A new set of liberal arts of the future was foretold.  It was claimed, 

“It won’t be your father’s liberal arts.  We will ask students to acquire 21st Century skills.”  

And it is so.  Faculty and academic leaders have launched many new multidisciplinary programs and pathways under North Star 2020 that didn’t exist nine years ago. 

And there were promises about higher education affordability, spatial design, and idealism that we mostly kept.  But the curious prediction was the one that an emphasis on digital and hybrid modes of learning was inevitable.  Who knew in 2013, when we were just recovering from the Great Recession, that a pandemic would motivate us as we are now?!  The speech claimed . . .

“ . . . ‘Faster, cheaper’ . . . is not what we’re about.  ‘Online’ only matters to me if we can show it enhances actual learning. . . . The future lies in hybrid approaches to online learning that combine the best of place and the best of distance. . . .  Humans yearn for meaningful places, like cathedrals, modern libraries, walkable neighborhoods, and places like this gem of a University in Redlands.  And that doesn’t even begin to conceive of football and track, theatre and orchestras, the Salzburg campus experience, and, even more than that, the viral learning among peers who experience the simultaneity of this place.”

And it was foretold that we would see the arrival of the decades-long-awaited train system.  The Arrow Line is being constructed right now on our south campus in Redlands.  And the vision of a University Village grown up around the train is going to be realized — the Request for Qualifications has launched, and a master developer will engage the capital and partners in a private-public-private partnership — if the university community has the foresight to actualize it all. 

A dream that could not even be imagined in 2013 was the eventuality of a merger/acquisition as big as the births of Salzburg campus or Johnston.  But we now have a magnificently beautiful campus in Marin that offers a future for every one of our schools, if the University only realizes that dream. 

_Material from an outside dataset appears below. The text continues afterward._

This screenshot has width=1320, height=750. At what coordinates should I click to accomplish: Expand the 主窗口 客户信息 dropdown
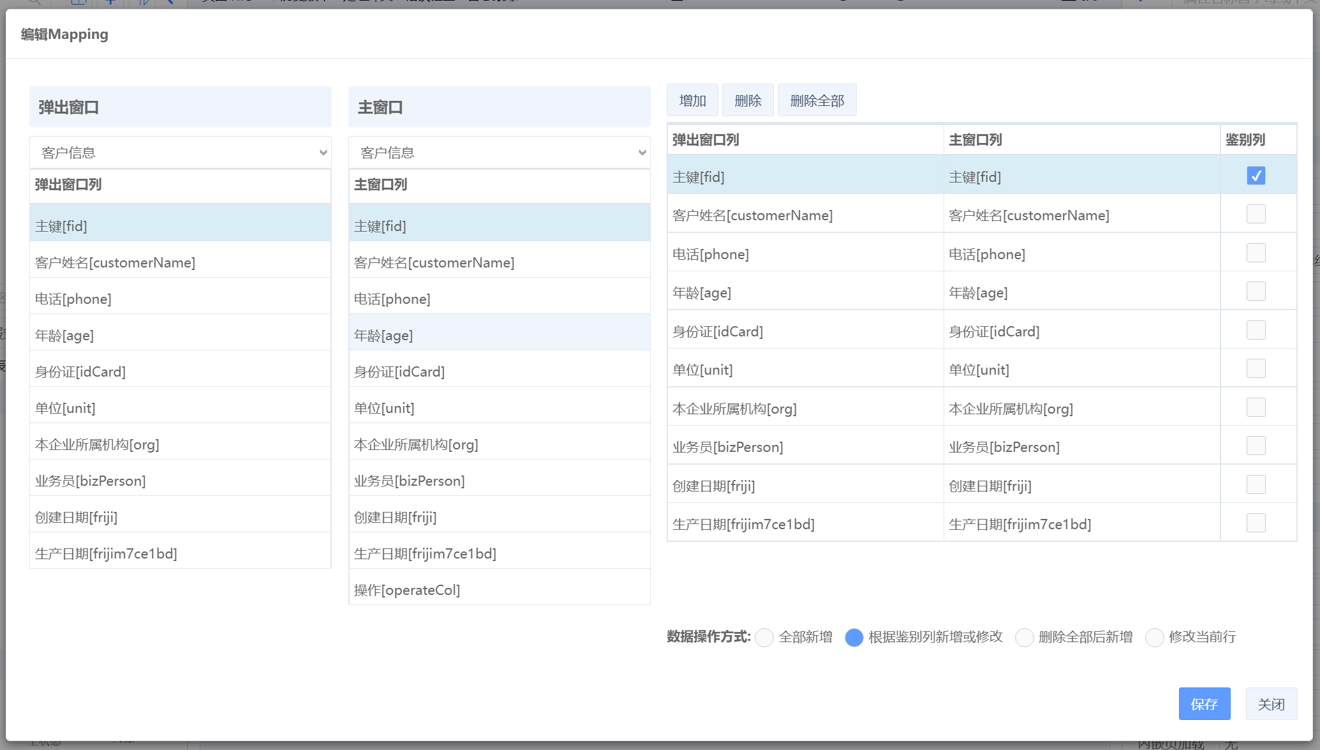coord(500,153)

So much to do.  It never ends.  Visions are like that, emerging layer upon layer. 

For all of us, it is a time of empathy for our common problems, yet also a time to evoke faith.  Right now, during a third wave of an historic pandemic, many people feel great vulnerability.  We regret that so many of our colleagues may feel so at risk, even though higher education is one of the most resilient parts of our culture.  We know many are suffering.  Yet, we have faith, even now, that all of us will revive and thrive. 

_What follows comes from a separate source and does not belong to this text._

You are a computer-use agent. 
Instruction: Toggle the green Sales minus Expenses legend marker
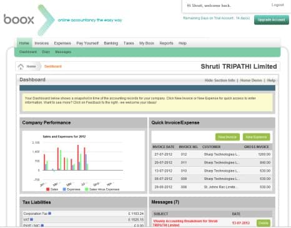click(87, 189)
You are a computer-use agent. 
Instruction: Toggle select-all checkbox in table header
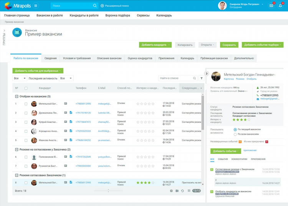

At the end of the inauguration, Cornell West was quoted about faith and revival: “. . . We’ve forgotten that a rich life consists fundamentally of serving others, trying to leave the world a little better than you found it . . . . In many instances we will be stepping out on nothing and just hoping to land on something.”  Our lives go on, Nancy and me.  As we step out into our own next professional passions in life, we can anticipate that the openings we leave for you may help inspire the revival of spirit the University so desires for 2021.